These modifications further enhance the ability of the GRU to model complex temporal patterns in sequential data.

3.3.3 Integrating multi-modal data

Climate data often includes multiple modalities, such as meteorological, geospatial, and socio-economic data. These heterogeneous data sources provide complementary information, which, when effectively fused, can lead to more robust climate predictions (As shown in Figure 3).

Figure 3

Flowchart depicting a multi-modal data processing model. It begins with data processing using a mask, crop, and reorder method to create two views. These views feed into an attention-based fusion user model, generating user representations. The representations contribute to similarity estimation and prediction, using a pull closer, push away mechanism. The diagram includes elements like similarity contour and selected pairs, detailing interactions between users' data and model predictions.

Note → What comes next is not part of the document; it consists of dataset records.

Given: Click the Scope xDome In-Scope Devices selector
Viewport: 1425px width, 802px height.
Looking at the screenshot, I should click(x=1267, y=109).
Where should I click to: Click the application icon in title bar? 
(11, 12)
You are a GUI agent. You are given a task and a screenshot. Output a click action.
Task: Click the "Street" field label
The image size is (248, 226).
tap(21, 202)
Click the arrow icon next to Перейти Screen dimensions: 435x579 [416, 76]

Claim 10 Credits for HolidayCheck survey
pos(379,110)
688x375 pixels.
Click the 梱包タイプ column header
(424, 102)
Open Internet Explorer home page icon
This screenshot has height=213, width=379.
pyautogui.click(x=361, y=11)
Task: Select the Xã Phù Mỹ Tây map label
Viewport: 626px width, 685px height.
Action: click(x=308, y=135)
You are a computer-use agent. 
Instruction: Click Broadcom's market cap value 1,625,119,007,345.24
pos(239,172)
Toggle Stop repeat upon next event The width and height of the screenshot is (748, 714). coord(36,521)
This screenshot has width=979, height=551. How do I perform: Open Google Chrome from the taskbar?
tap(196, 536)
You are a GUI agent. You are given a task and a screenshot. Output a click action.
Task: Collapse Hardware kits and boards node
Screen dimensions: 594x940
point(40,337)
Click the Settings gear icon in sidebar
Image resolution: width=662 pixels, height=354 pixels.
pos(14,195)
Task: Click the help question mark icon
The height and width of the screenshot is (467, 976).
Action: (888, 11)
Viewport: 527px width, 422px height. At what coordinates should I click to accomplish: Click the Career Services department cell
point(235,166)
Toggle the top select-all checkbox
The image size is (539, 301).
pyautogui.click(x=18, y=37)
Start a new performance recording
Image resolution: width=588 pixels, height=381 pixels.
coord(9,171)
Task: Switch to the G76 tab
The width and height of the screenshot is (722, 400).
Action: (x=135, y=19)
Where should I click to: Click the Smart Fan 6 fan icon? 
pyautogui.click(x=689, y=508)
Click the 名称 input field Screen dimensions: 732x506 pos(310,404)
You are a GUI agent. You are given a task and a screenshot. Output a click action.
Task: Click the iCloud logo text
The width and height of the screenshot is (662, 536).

Figure 3. Diagram illustrating the integration of multi-modal data. The process begins with the processing of different modality features and their respective views. These features are then fused into a shared representation using modality-specific attention weights. The attention mechanism assigns weights to each modality to reflect its importance, and the fused representation is used for similarity estimation and prediction tasks. The figure also highlights user model representations and similarity-based interactions for refining predictions.

Let ${X_{t}^{(m)}}_{m = 1}^{M}$ represent the features from $M$ modalities at time $t$ . Each modality contains high-dimensional feature representations, which must be integrated into a shared representation $Z_{t}$ using an attention-based fusion mechanism.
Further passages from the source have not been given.